Callbacks Base Class#
Callbacks are classes that inherit from MinecraftCallback
and can override any of its methods to inject custom logic at different points in the simulator’s lifecycle. All callback methods receive the simulator instance (sim
) as their first argument, allowing them to access and potentially modify the simulator’s state or data.
The base MinecraftCallback
class defines the following methods, all of which simply pass through the data by default:
class MinecraftCallback:
def before_step(self, sim, action):
"""Called before `env.step()`.
Args:
sim: The MinecraftSim instance.
action: The action to be taken.
Returns:
The potentially modified action.
"""
return action
def after_step(self, sim, obs, reward, terminated, truncated, info):
"""Called after `env.step()`.
Args:
sim: The MinecraftSim instance.
obs: The observation from the environment.
reward: The reward from the environment.
terminated: The terminated flag from the environment.
truncated: The truncated flag from the environment.

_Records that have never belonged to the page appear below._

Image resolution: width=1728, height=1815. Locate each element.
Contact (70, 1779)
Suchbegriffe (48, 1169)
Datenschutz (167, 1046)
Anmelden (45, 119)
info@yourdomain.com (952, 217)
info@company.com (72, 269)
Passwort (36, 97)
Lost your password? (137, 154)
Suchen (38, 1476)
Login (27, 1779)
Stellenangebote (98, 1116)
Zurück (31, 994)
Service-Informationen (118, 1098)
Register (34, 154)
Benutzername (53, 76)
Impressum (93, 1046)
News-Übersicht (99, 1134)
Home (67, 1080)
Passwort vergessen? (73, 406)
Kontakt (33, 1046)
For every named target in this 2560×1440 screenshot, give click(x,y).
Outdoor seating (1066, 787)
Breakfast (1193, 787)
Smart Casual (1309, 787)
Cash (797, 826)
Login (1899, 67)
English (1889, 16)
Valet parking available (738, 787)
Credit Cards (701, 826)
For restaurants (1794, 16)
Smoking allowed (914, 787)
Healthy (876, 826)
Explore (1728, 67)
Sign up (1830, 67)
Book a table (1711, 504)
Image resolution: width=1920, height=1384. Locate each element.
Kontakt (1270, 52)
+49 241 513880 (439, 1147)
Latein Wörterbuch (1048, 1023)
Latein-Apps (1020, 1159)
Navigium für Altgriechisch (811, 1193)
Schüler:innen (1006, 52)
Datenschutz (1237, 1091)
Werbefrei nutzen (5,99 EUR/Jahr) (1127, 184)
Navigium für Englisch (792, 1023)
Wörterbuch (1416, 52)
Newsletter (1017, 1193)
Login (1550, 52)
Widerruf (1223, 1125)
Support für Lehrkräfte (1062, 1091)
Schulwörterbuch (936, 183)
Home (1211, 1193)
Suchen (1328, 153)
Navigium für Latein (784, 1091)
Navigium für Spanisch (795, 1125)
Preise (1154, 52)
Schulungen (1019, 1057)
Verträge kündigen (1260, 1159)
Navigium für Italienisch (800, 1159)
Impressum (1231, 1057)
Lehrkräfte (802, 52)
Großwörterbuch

info: The info dictionary from the environment.
Returns:
A tuple of (obs, reward, terminated, truncated, info), potentially modified.
"""
return obs, reward, terminated, truncated, info
def before_reset(self, sim, reset_flag: bool) -> bool:
"""Called before `env.reset()`.
Args:
sim: The MinecraftSim instance.
reset_flag: Boolean indicating if a hard reset should occur.
Returns:
Boolean indicating if the hard reset should still occur.
"""
return reset_flag
def after_reset(self, sim, obs, info):
"""Called after `env.reset()` and initial frame skipping.
Args:
sim: The MinecraftSim instance.
obs: The initial observation.
info: The initial info dictionary.
Returns:
A tuple of (obs, info), potentially modified.
"""
return obs, info
def before_close(self, sim):
"""Called before `env.close()`.
Args:
sim: The MinecraftSim instance.
"""
return
def after_close(self, sim):
"""Called after `env.close()`.
Args:
sim: The MinecraftSim instance.
"""
return
def before_render(self, sim, image):
"""Called before the main rendering logic in `sim.render()`.
Args:
sim: The MinecraftSim instance.
image: The current image to be rendered.
Returns:
The potentially modified image.
"""
return image
def after_render(self, sim, image):
"""Called after the main rendering logic in `sim.render()`.
Args:
sim: The MinecraftSim instance.
image: The image after initial rendering/modifications.
Returns:
The potentially modified image.
"""
return image
By implementing one or more of these methods in a custom callback class, users can precisely control and extend the behavior of the MineStudio simulator.